Some of the overarching CI tasks are described as
- Developing, maintaining, and disseminating multidiscipline threat data and intelligence files on organizations, locations, and individuals of CI interest. This includes insurgent and terrorist infrastructure and individuals who can assist in the CI mission.
- Educating personnel in all fields of security. A component of this is the multidiscipline threat briefing. Briefings can and should be tailored, both in scope and classification level. Briefings could then be used to familiarize supported commands with the nature of the multidiscipline threat posed against the command or activity.

==Changes in doctrine for protecting the entire intelligence cycle?==

The US definition of counterintelligence, however, is narrowing, while the definition of Operations Security (OPSEC) seems to be broadening. The manuals of the early 1990s describedCI as responsible for overall detection of, and protection from, threats to the intelligence cycle. With the 2005-2007 National Counterintelligence Strategy statements, it is no longer clear what function is responsible for the overall protection of the intelligence cycle. In this recent US doctrine, although not necessarily that of other countries, counterintelligence (CI) is now seen as primarily a counter the Human Intelligence HUMINT to Foreign Intelligence Service (FIS). FIS is a term of art that covers both nations and non-national groups, the latter including terrorists, or organized crime involved in areas that are considered fundamental threats to national security

The National Counterintelligence Strategy of 2005 states the CI mission as:
- counter terrorist operations
- seize advantage:
- protect critical defense technology
- defeat foreign denial and deception
- level the economic playing field
- inform national security decisionmaking
- build a national CI system

The 2007 US joint intelligence doctrine restricts its primary scope to counter-HUMINT, which usually includes counter-terror. It is not always clear, under this doctrine, who is responsible for all intelligence collection threats against a military or other resource. The full scope of US military counterintelligence doctrine has been moved to a classified publication, Joint Publication (JP) 2-01.2, Counterintelligence and Human Intelligence Support to Joint Operations, so publicly it is unknown if that problem is clarified there.

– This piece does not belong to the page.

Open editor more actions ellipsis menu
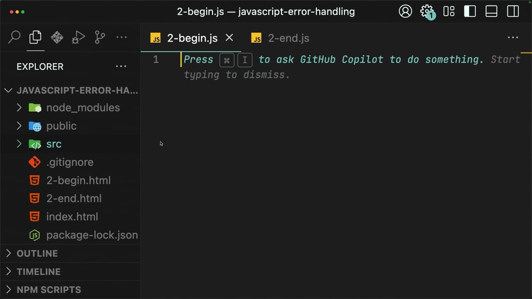 tap(513, 37)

==Countermeasures to specific collection disciplines==

More specific countermeasures against intelligence collection disciplines are listed below

CI roles against Intelligence Collection Disciplines, 1995 doctrine (FM34-60)
| Discipline | Offensive CI | Defensive CI |
|---|---|---|
| HUMINT | Counterreconnaissance, offensive counterespionage | Deception in operations security |
| SIGINT | Recommendations for kinetic and electronic attack | Radio OPSEC, use of secure telephones, SIGSEC, deception |
| IMINT | Recommendations for kinetic and electronic attack | Deception, OPSEC countermeasures, deception (decoys, camouflage) If accessible, use SATRAN reports of satellites overhead to hide or stop activities while being viewed |

===Counter-HUMINT===
See additional detail on Project Slammer, which was an effort of the Intelligence Community Staff, under the Director of Central Intelligence, to come up with characteristics of Project Slammer, an Intelligence Community sponsored study of espionage.

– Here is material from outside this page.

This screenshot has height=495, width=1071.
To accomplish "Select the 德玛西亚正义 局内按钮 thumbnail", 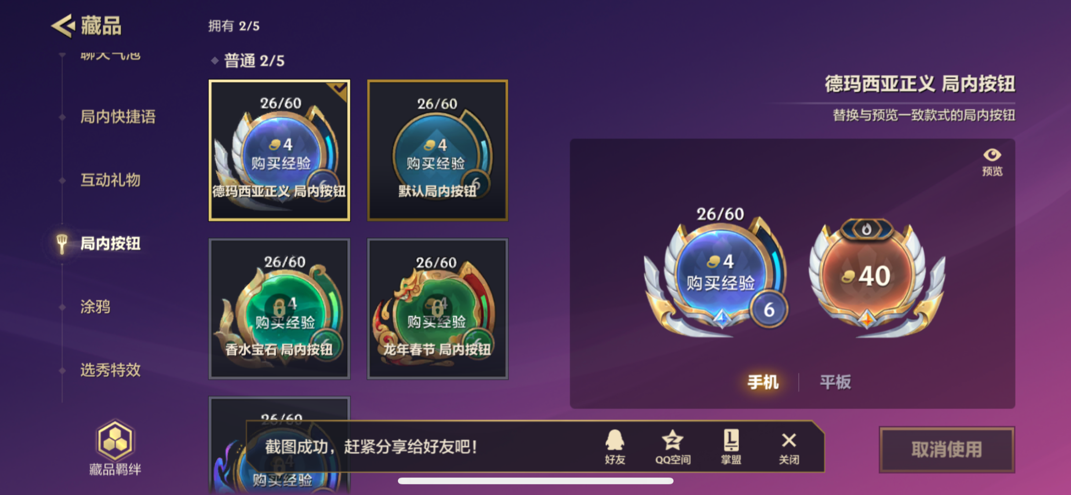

Aspects of physical security, such as guard posts and wandering guards that challenge unidentified persons, certainly help with counter-HUMINT. Security education, also part of OPSEC, is important to this effort.

===Counter-SIGINT===

Military and security organizations will provide secure communications, and may monitor less secure systems, such as commercial telephones or general Internet connections, to detect inappropriate information being passed through them. Education on the need to use secure communications, and instruction on using them properly so that they do not become vulnerable to specialized technical interception. Methods of including encryption and traffic flow security may be needed in addition to, or instead of, specialized shielding of the equipment.

The range of methods possible in counter-SIGINT cover a wide range of what is appropriate in a combat zone to what can be done in a research laboratory. At the combat end, if an enemy SIGINT interception antenna can be targeted, thoroughly bombing it and its associated electronics will definitely end its career as a SIGINT threat. In slight less dramatic fashion, it can be taken under electronic attack, and strong enough electromagnetic signals directed at it to conceal any friendly signals, and perhaps to overload and destroy the electronics of the SIGINT facility. SIGINT protection for office buildings may require a room to be electronically shielded.

===Counter-IMINT===
The basic methods of countering IMINT are to know when the opponent will use imaging against one's own side, and interfering with the taking of images. In some situations, especially in free societies, it must be accepted that public buildings may always be subject to photography or other techniques.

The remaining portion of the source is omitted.